First and foremost, it should be noted that we have no hints towards assuming that it will also become real. Now that our pulse has started settling down let’s check out the new iteration. Most importantly, it’s one that didn’t just come out randomly from the mind and soul of a virtual artist. Instead, we are dealing with Musa Rio Tjahjono, the pixel master behind the musartwork account on social media, and the Head Designer at West Coast Customs.

Because Bieber’s Uriel naturally sparked a lot of controversy at the time of release, he decided to revisit the concept and perhaps try and make amends with the most striking feature – the fully-covered wheels. He is not beyond polemics, of course, because Uriel gets virtually treated to a completely exposed set of Aerodiscs from Rotiform Wheels.

Now that WCC Uriel’s LED-infused wheel covers are gone (along with their cool effect of making the car look as if riding on air at night), so is their secret. The virtual artist explained the former 2018 Rolls-Royce Wraith (it’s so old because they needed three years to complete the project) is capable of turning with the wheel covers on.

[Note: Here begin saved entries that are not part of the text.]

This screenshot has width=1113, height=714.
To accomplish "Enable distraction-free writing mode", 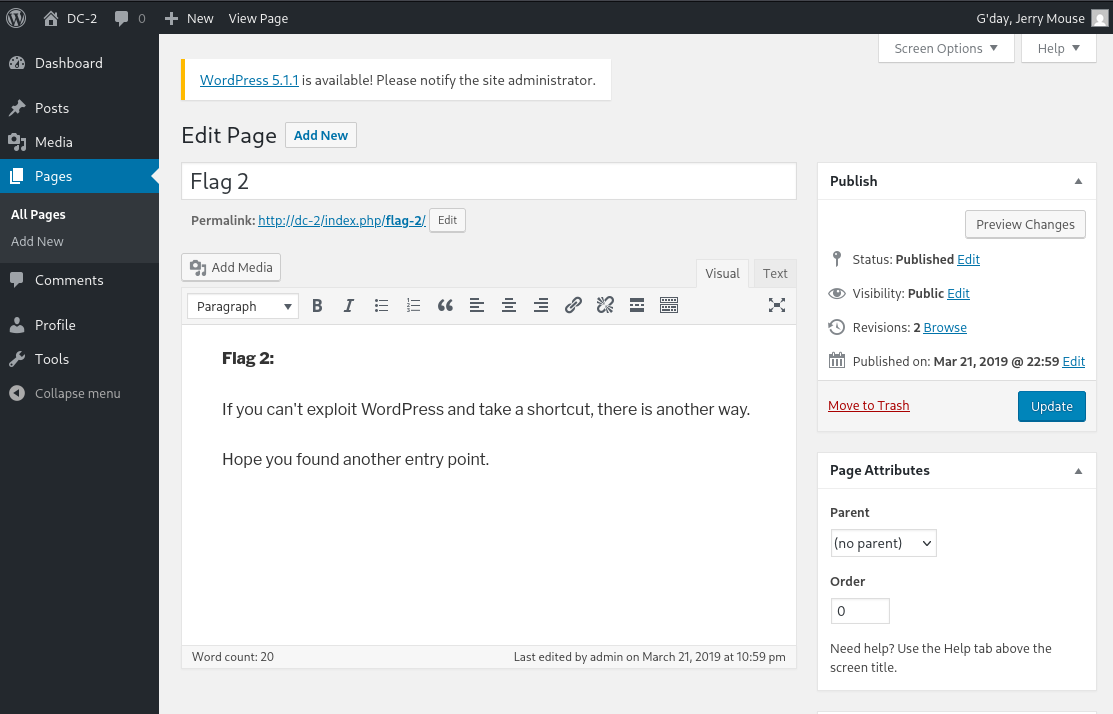I will (x=776, y=306).
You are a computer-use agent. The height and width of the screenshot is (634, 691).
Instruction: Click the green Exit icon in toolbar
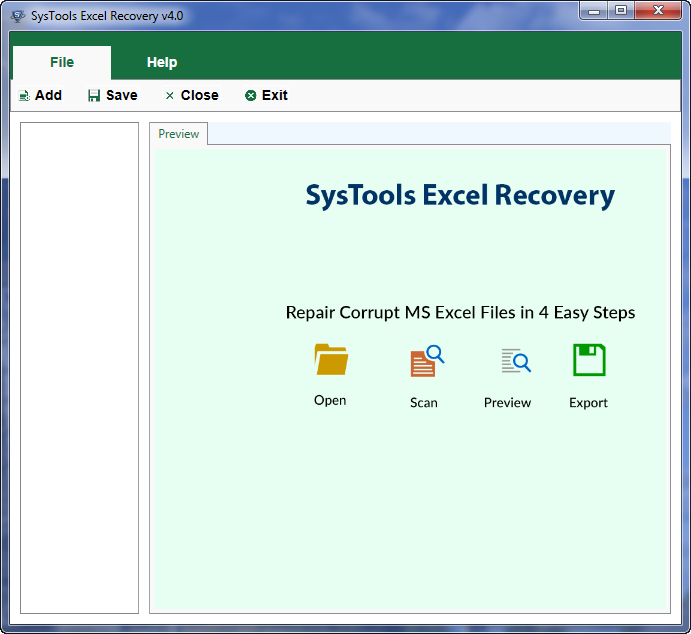[250, 96]
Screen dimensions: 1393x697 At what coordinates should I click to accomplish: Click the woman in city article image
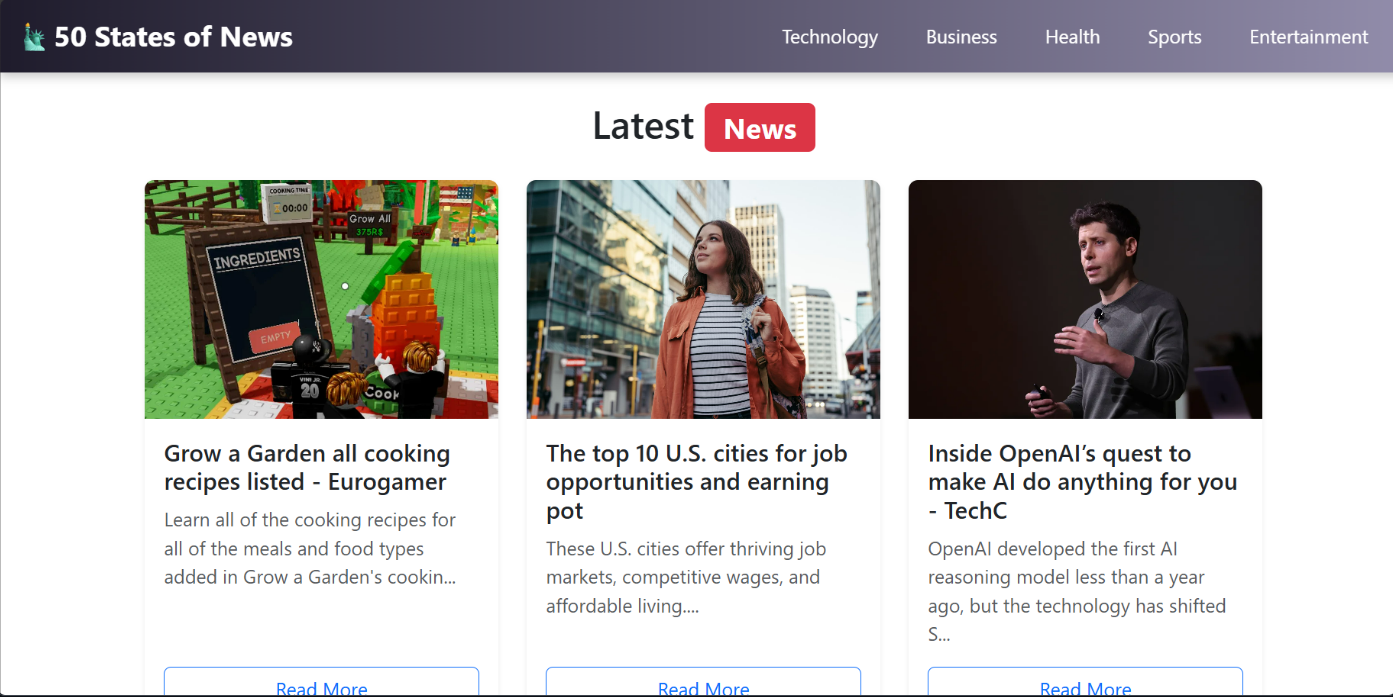point(703,299)
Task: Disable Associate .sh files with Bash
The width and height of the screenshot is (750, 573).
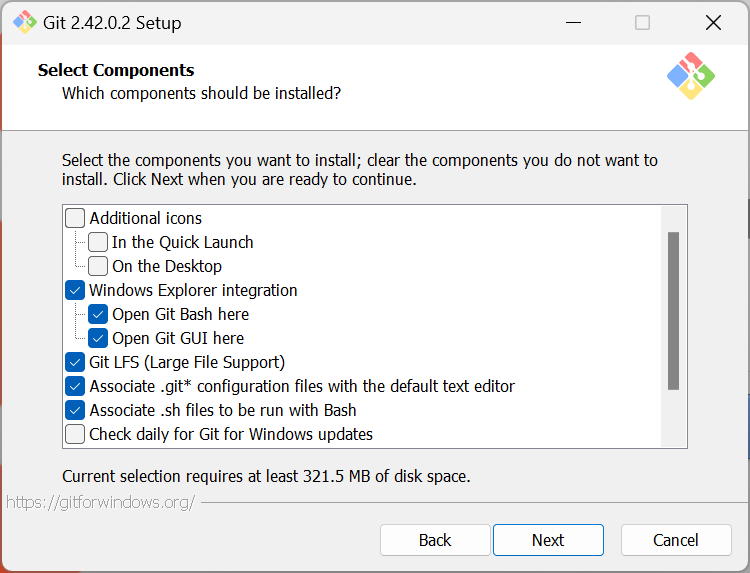Action: (75, 410)
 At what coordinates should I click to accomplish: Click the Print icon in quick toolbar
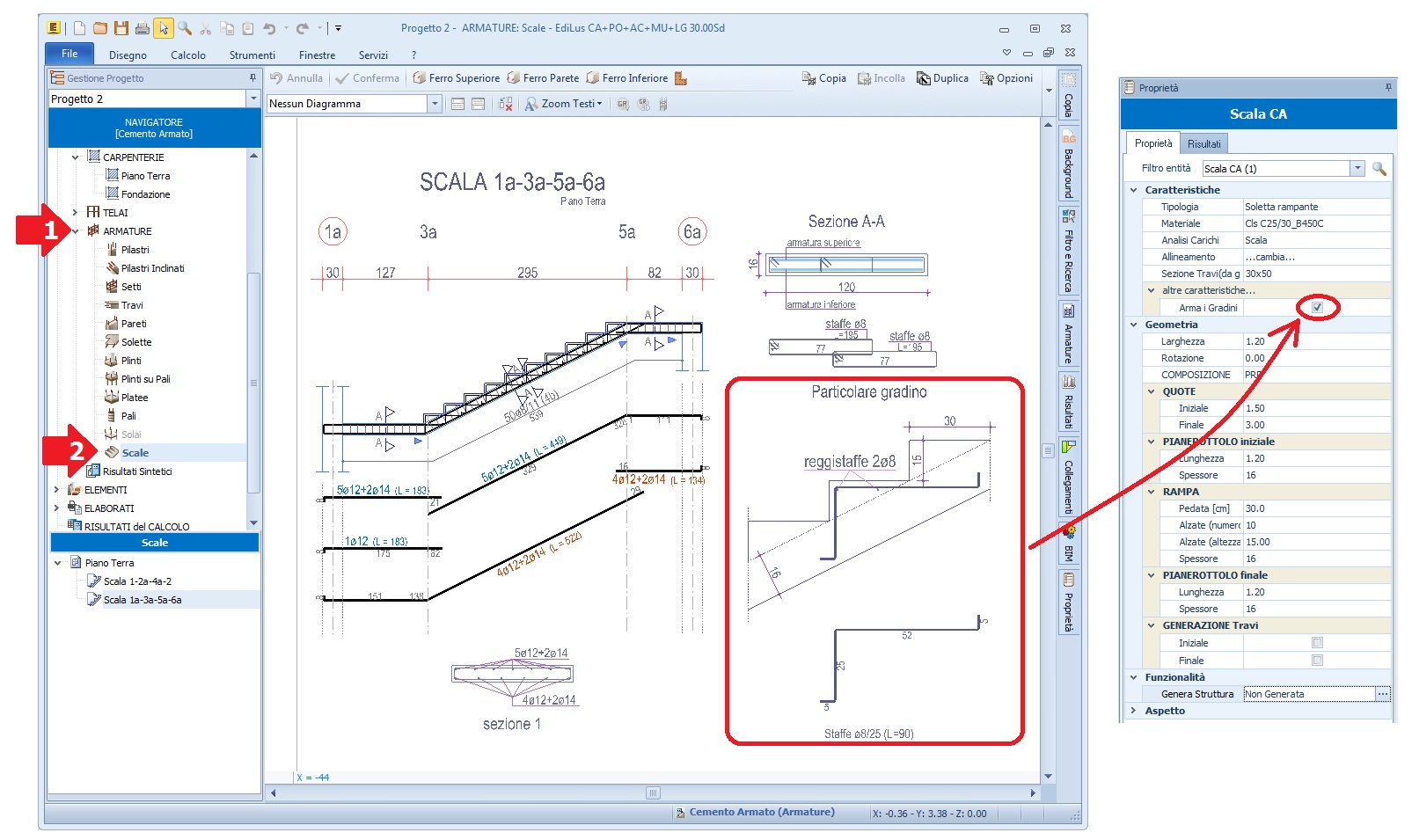[x=142, y=28]
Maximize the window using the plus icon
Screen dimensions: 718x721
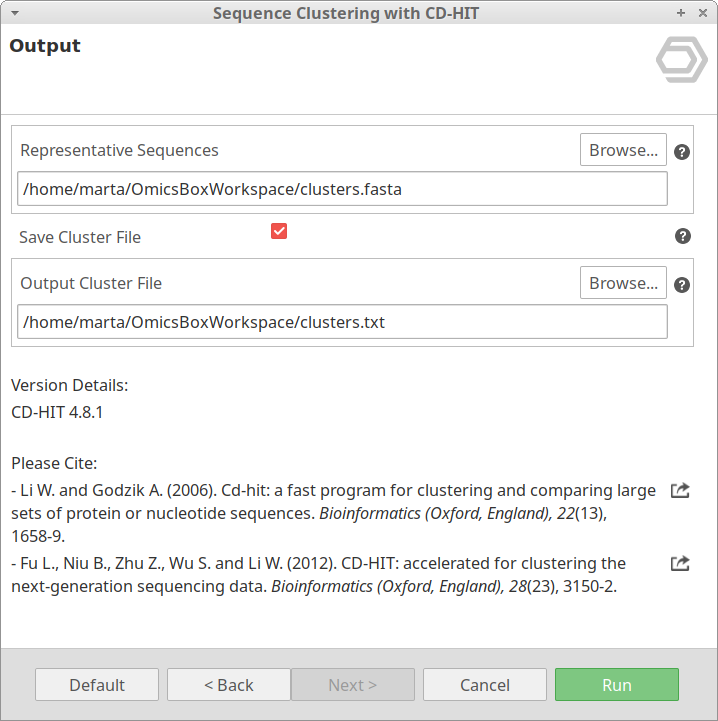pyautogui.click(x=681, y=13)
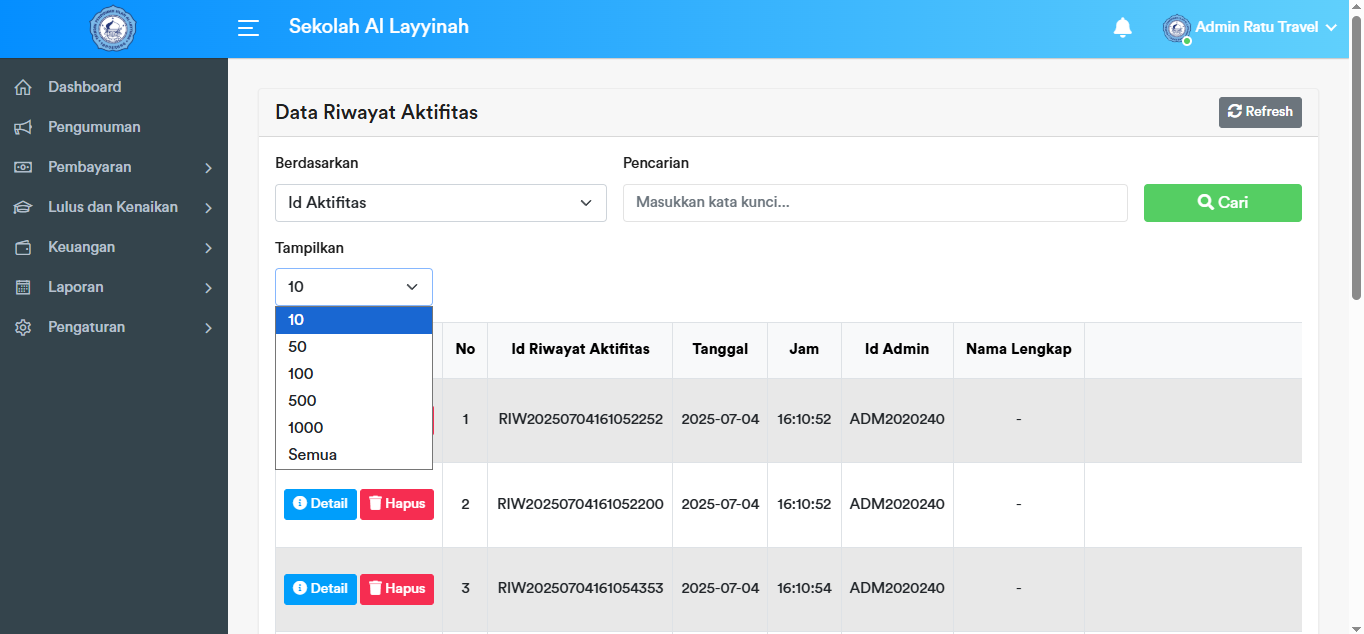
Task: Expand the Laporan submenu chevron
Action: click(210, 288)
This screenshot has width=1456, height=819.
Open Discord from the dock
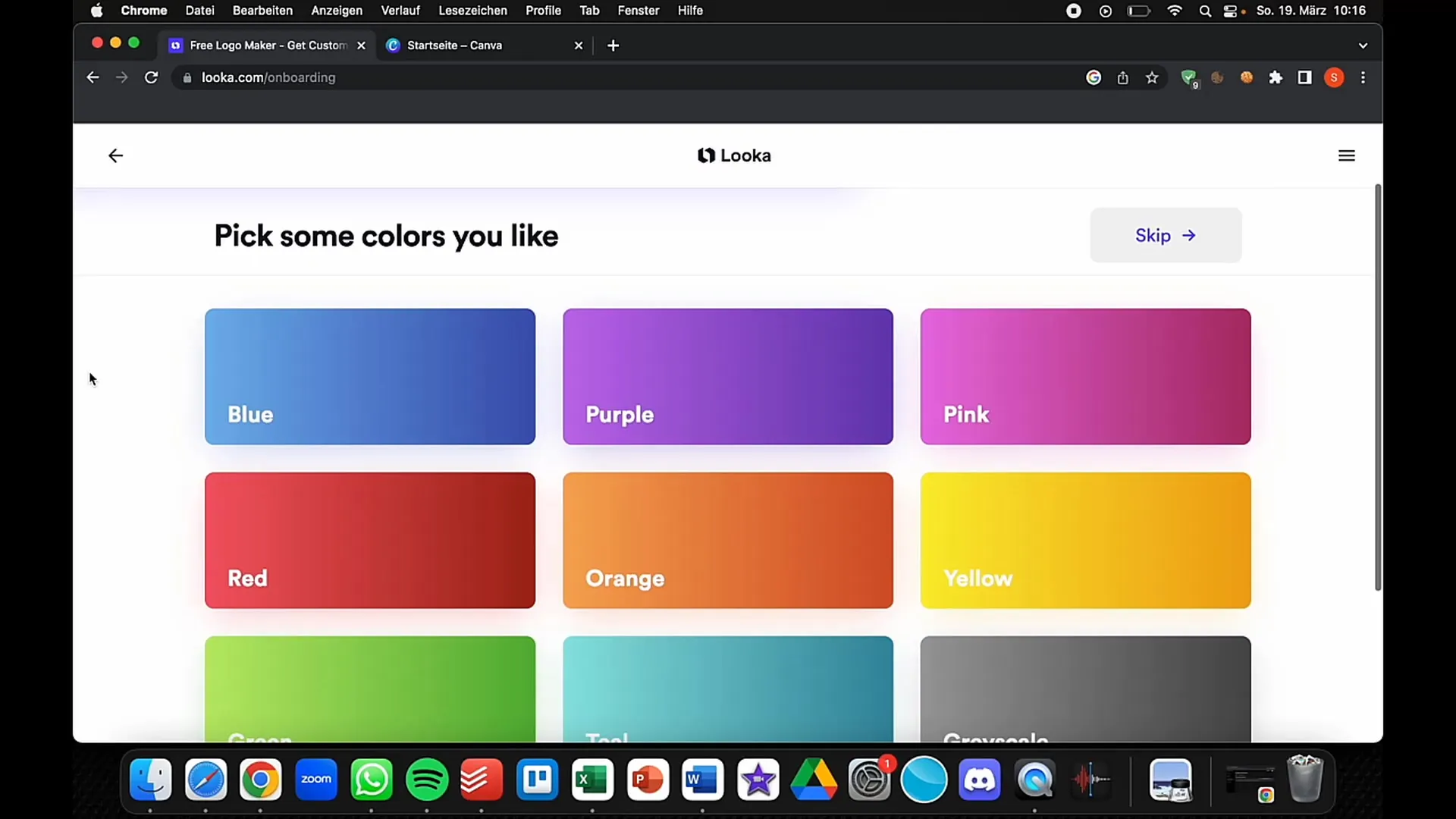tap(981, 780)
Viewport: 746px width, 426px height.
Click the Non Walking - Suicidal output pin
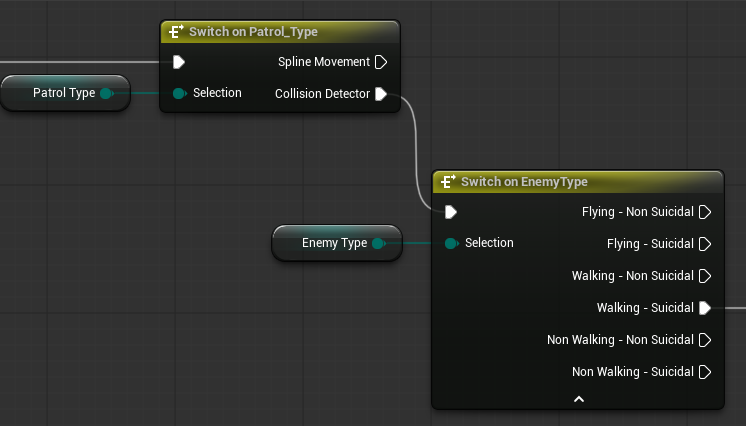[x=705, y=372]
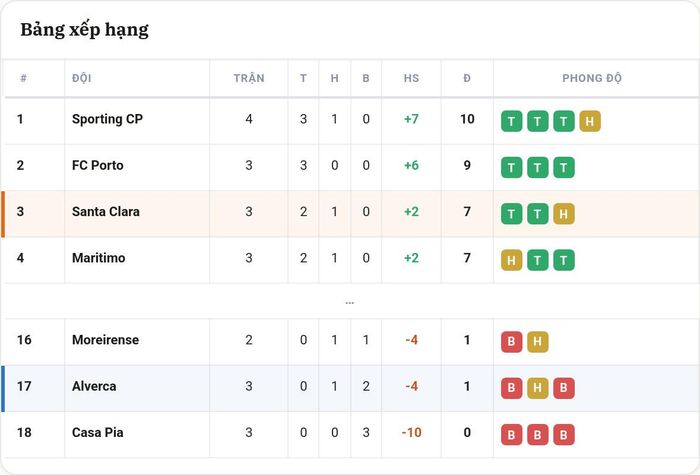Click Moreirense's red B form badge
700x475 pixels.
(x=511, y=342)
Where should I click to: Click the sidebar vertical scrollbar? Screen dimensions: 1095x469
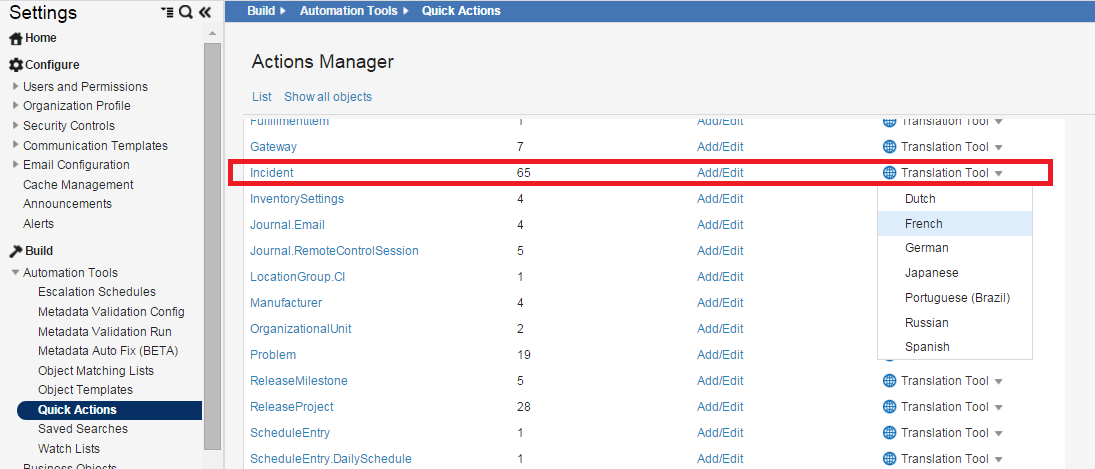212,240
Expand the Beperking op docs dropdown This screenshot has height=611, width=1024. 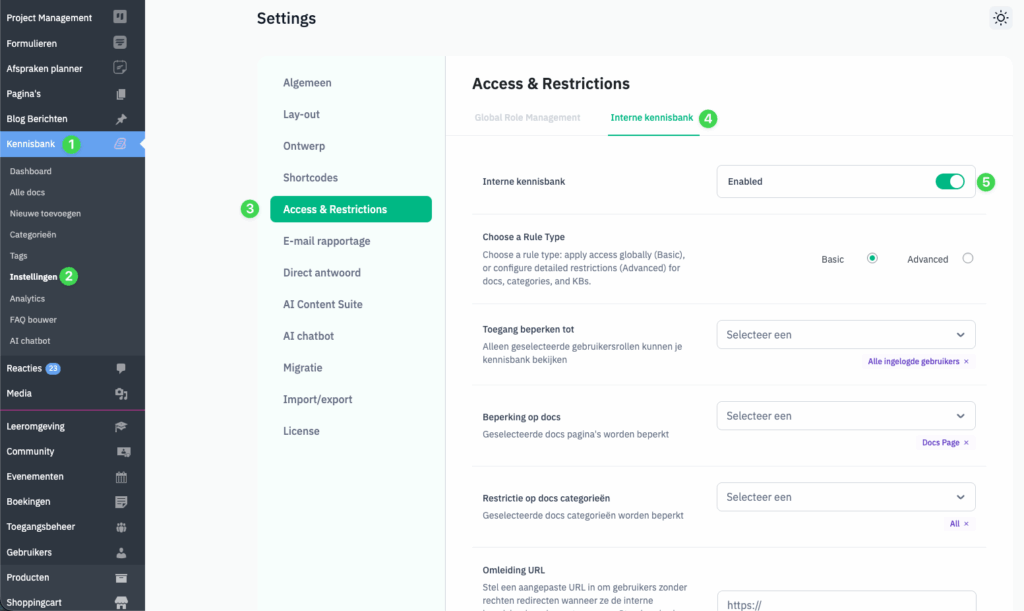coord(845,416)
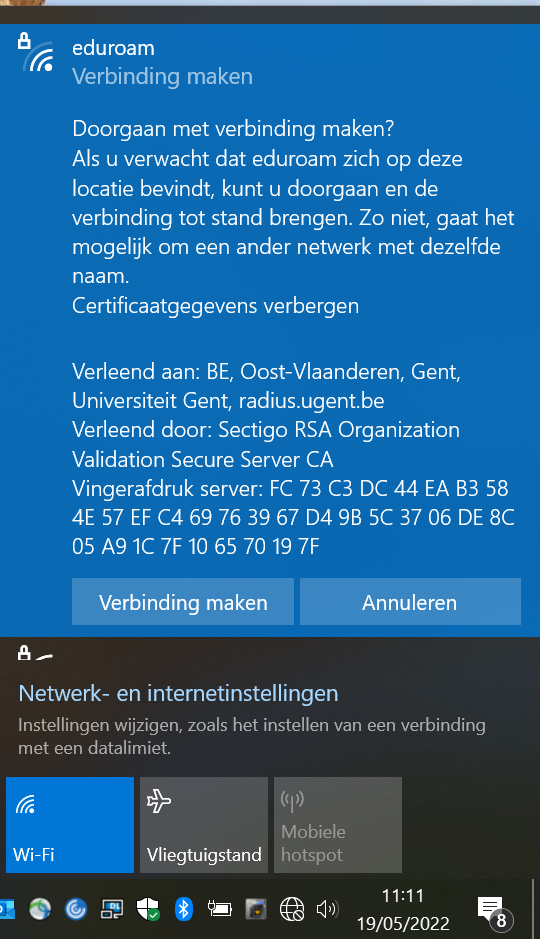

The catch is that West Coast Customs’ engineers opted for a narrow wheelset that got treated to a high offset. This way they were pushed further in, and the wheels had enough space to turn. Now that normal tires are on, the trick doesn’t need to virtually happen anymore, and it’s probably for the better. Sure, the wheel covers are spectacular, but the Rotiform Aerodisc design is also a great choice in keeping with the futuristic approach.




Editor's note: Gallery includes official images of the Justin Bieber West Coast Customs Uriel: The Light of God.